No Pain, No Gain . . . (and No Brain)
But the (potential) problem with this philosophy is the possibility that sometimes change comes a lot easier than you expect. (Like this blog . . . I expected it to be very hard to write every day, and it has actually been a great pleasure. What took me so long?) Sometimes, with good guidance and well-timed intervention, you can change some things very quickly for the better. I think Richard Rose understood this when he said: "Rejoice in the things you can allow yourself to do."
There larger issue is that you can get the logic confused; suffering may be a necessary but not sufficient condition for change. In other words, just because you're suffering, doesn't mean your going to change. Sometimes suffering is just stupid. As my boss Harry is fond of saying: "If it seems really, really hard, you're probably not doing it right." So while a Stoic philosophy might help you deal with the pain that is necessary, it doesn't help you discern which pain is the right pain.

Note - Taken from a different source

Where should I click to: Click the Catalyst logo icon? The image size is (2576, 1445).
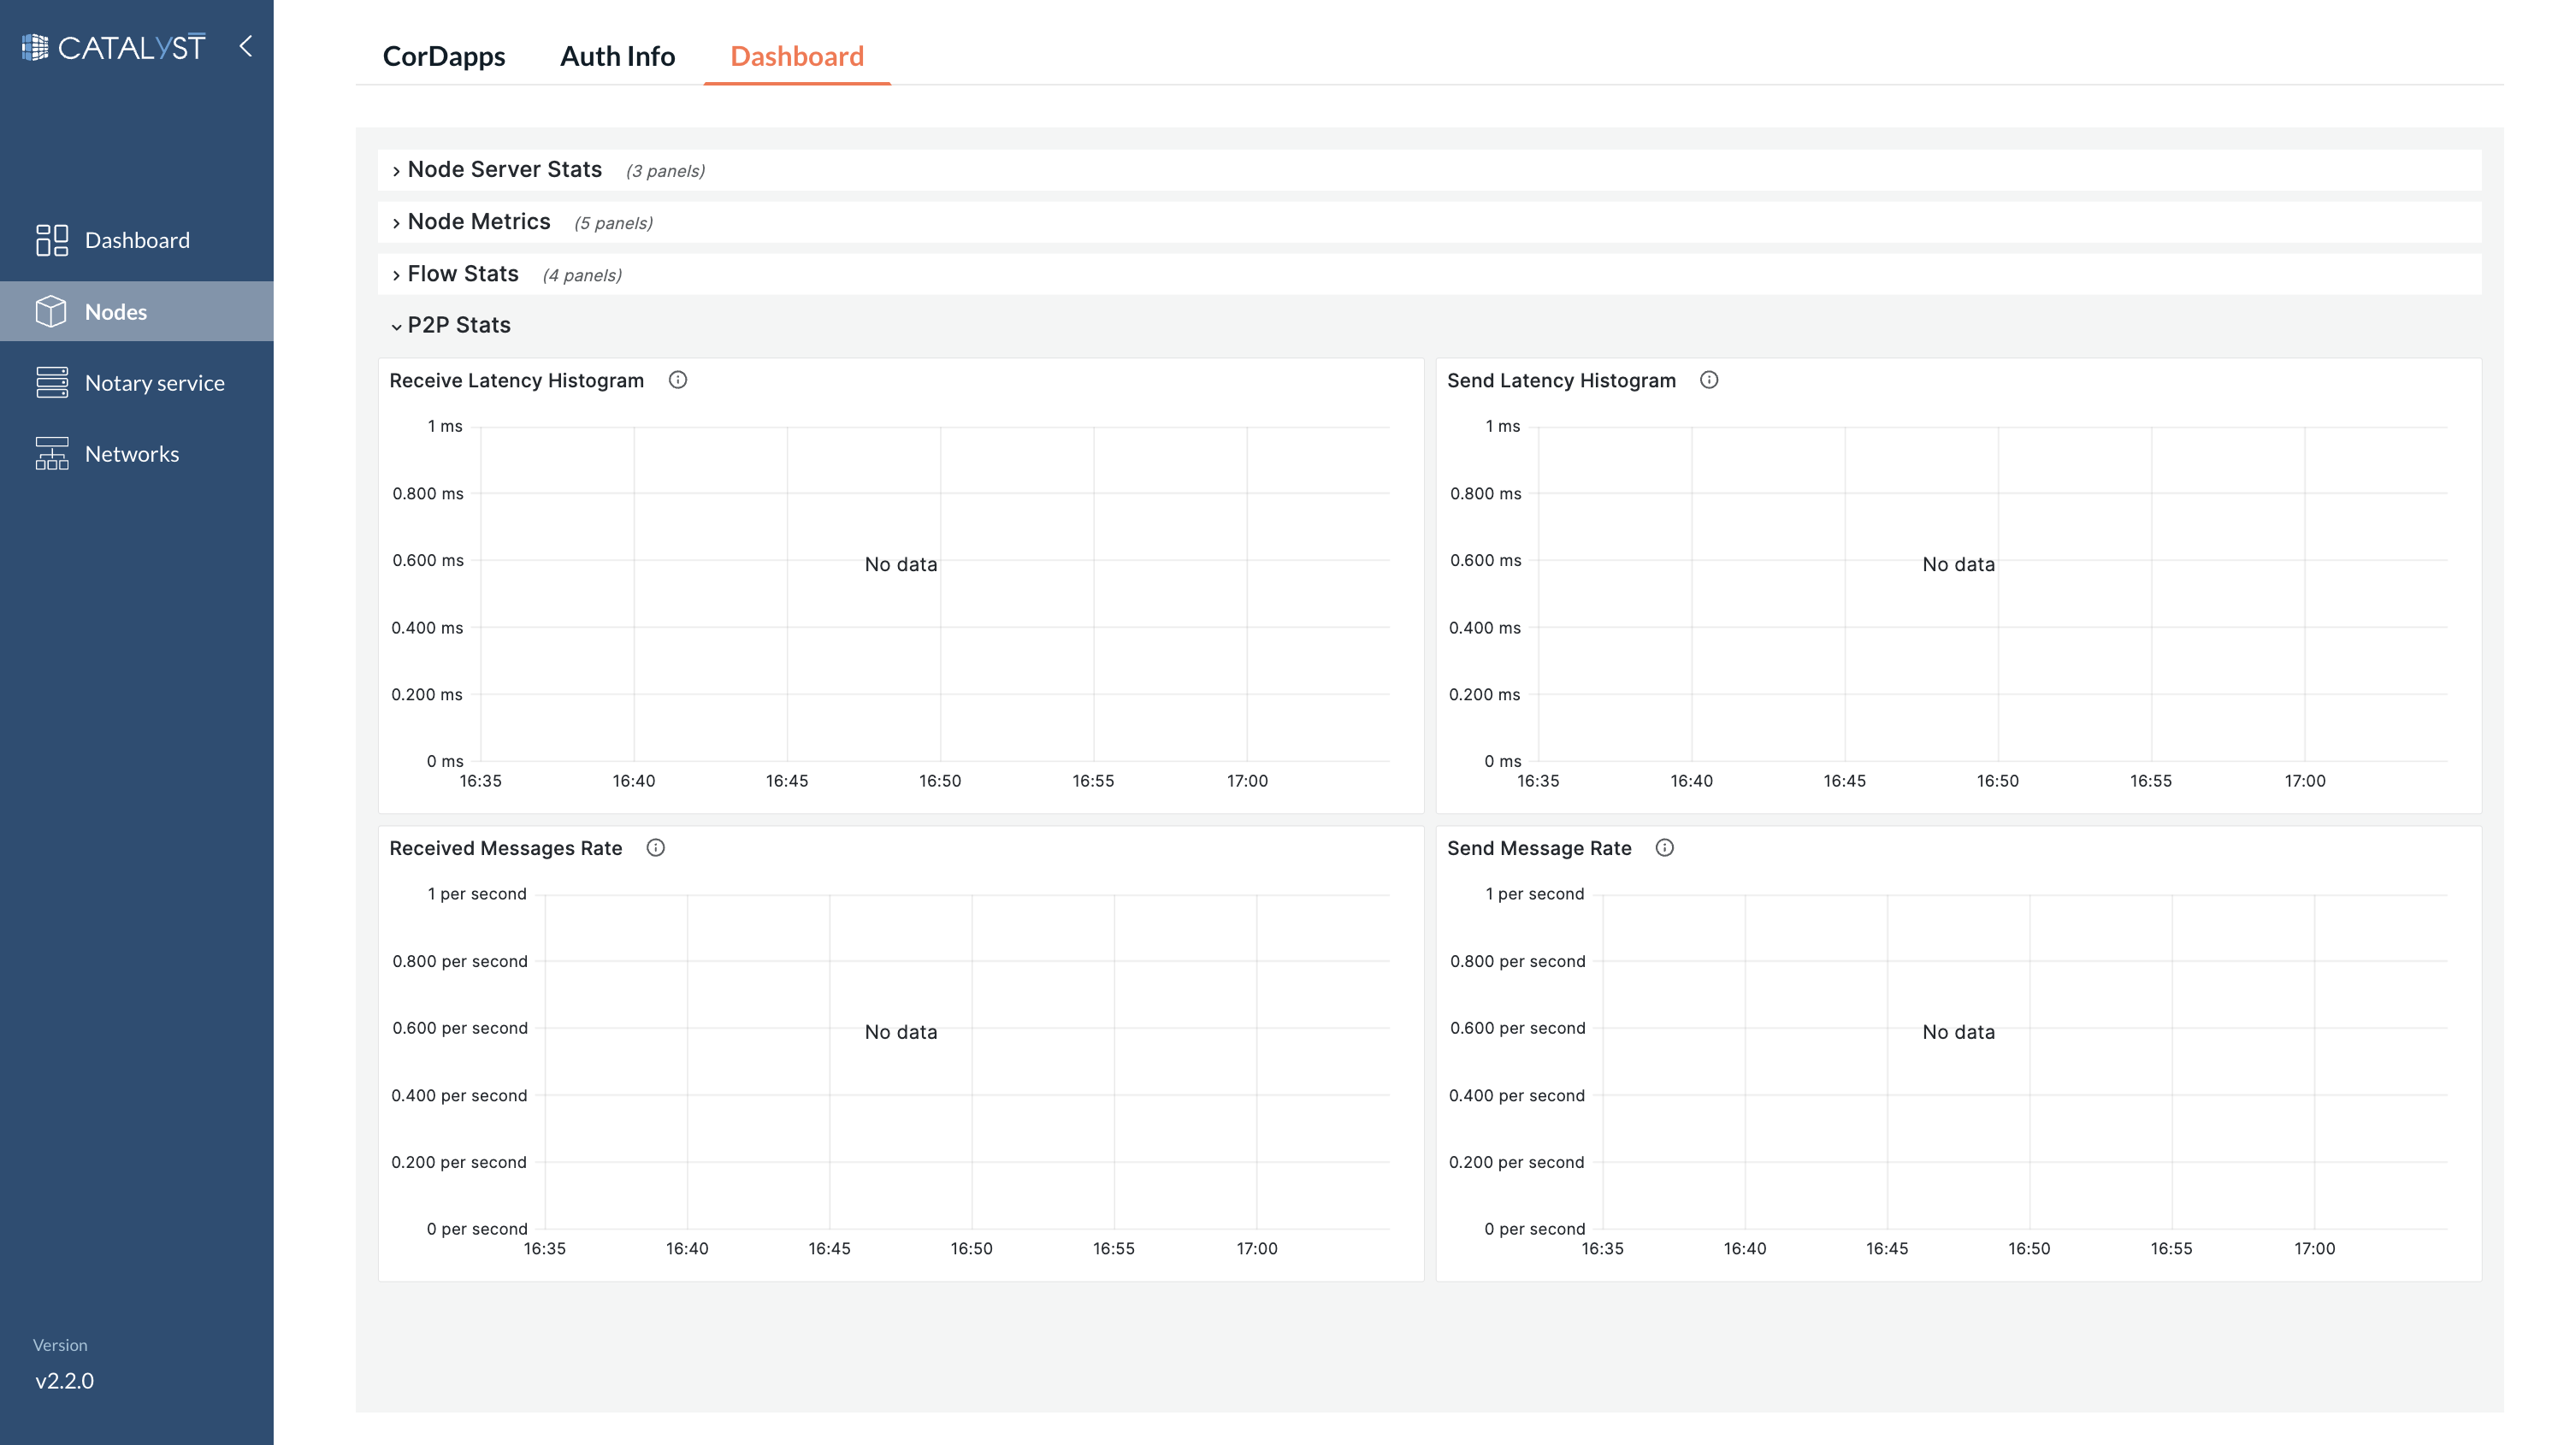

There is also the very real psychological confusion that you conclude that pain is inherently good, and all things pleasant and easy and nature are Bad and all things painful and difficult and unnatural are Good. Suddenly good is bad, bad is good, up is down, and you have no yardstick for judging anything.
I am throwing this all out there, because I also know that it is entirely possible that I, being one the richest, most secure, most blessed beings in the entire Cosmos, don't particularly relish the idea of embracing discomfort in the name spiritual evolution. Or at least the inevitablity of suffereing.
And . . . after all is said and done, it's still the best rule of thumb. Most of the things people want out of life -- money, recognition, power, and even spiritual awakening -- seem to inevitably put huge demands that inevitably require suffering. So you might as well suck it up. Just don't make an idol out of your suffering. That, too, is just part of the getting there.